▸ WHAT YOU HAVE TO DO:
For the records shown below, return an exact copy that excludes the pictures.

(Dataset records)
^^^^^^^^^^^^^^^^
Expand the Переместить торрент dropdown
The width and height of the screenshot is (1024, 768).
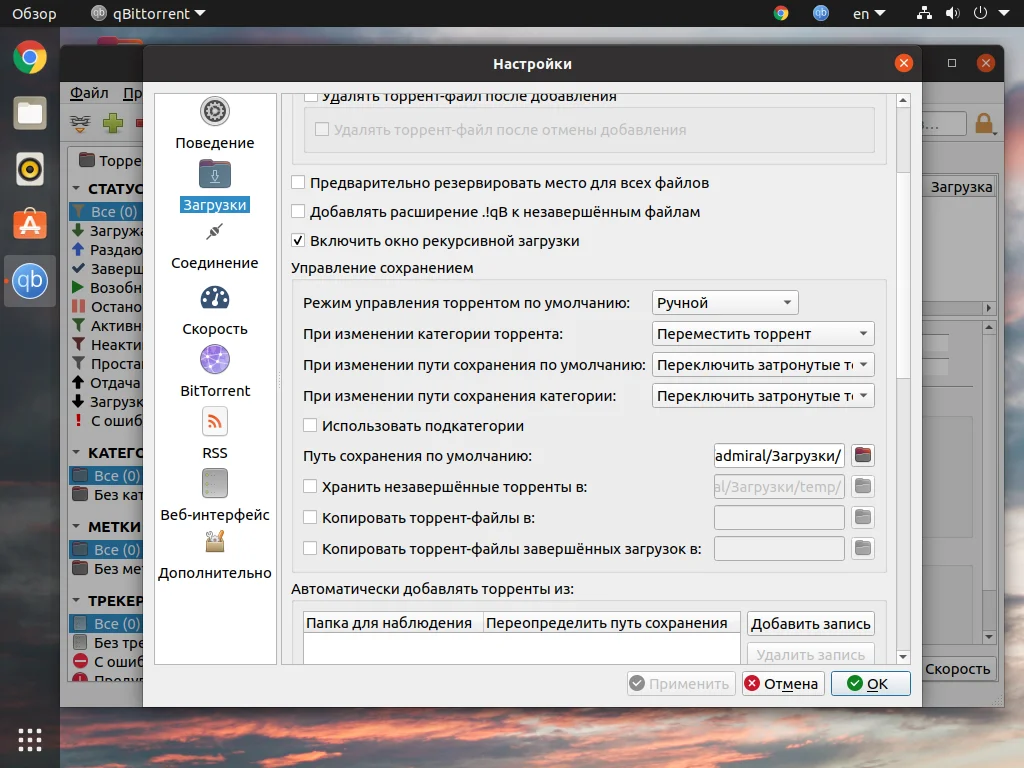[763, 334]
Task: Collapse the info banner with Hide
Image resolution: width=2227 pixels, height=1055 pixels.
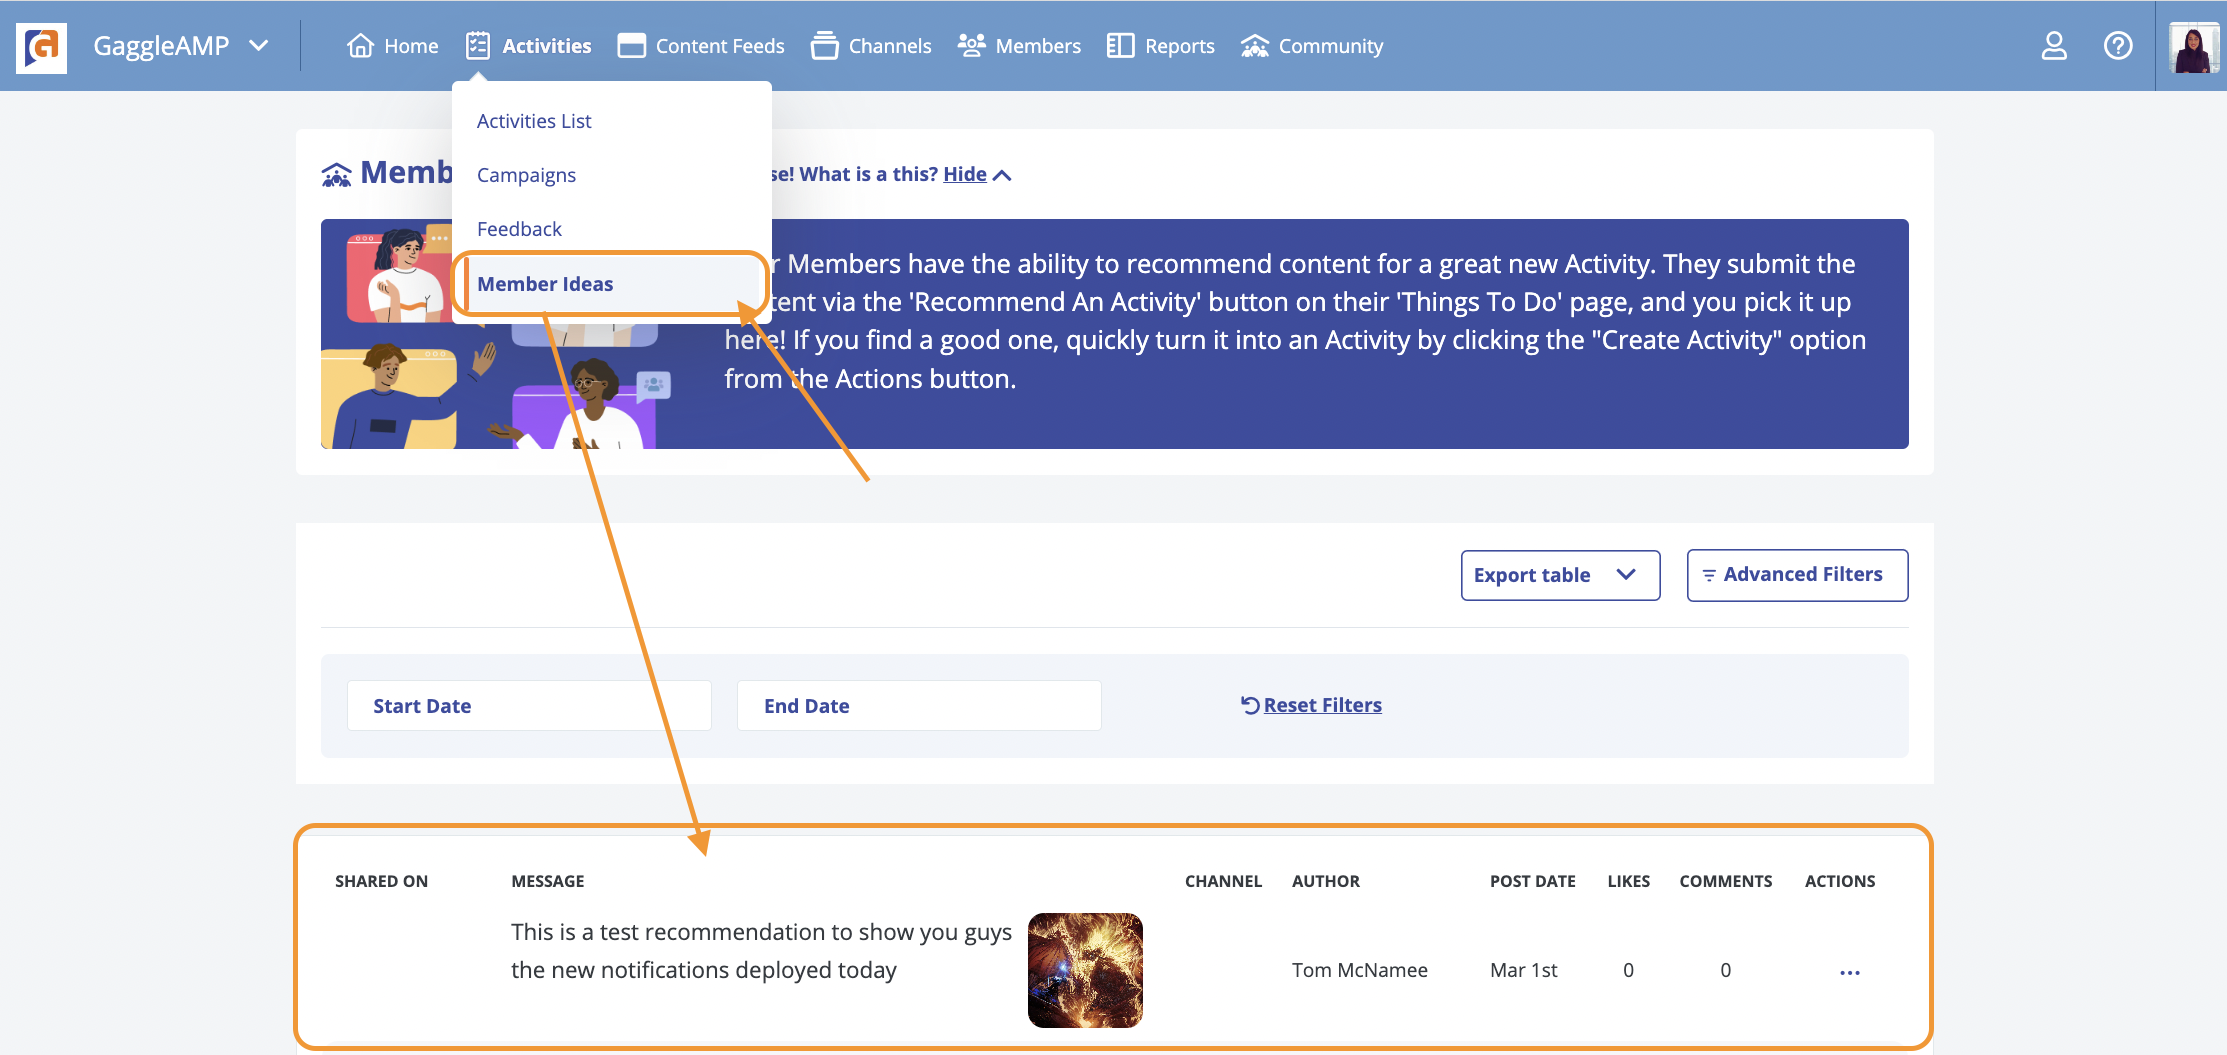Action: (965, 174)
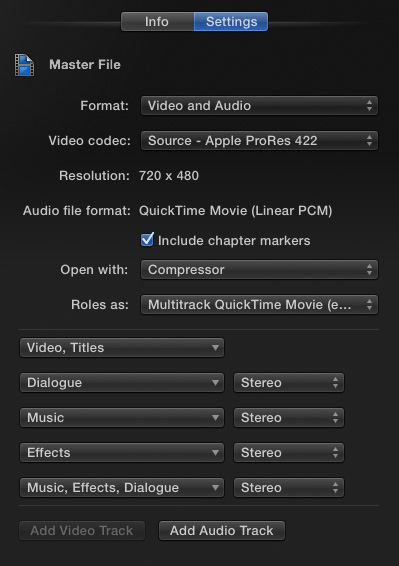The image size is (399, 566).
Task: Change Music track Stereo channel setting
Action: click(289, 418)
^^^^^^^^^^^^^^^^
▸ ANSWER TO THE PROBLEM:
Expand the Переместить торрент dropdown
The width and height of the screenshot is (1024, 768).
[763, 334]
Task: Collapse the info banner with Hide
Image resolution: width=2227 pixels, height=1055 pixels.
Action: (965, 174)
The image size is (399, 566).
Task: Change Music track Stereo channel setting
Action: click(289, 418)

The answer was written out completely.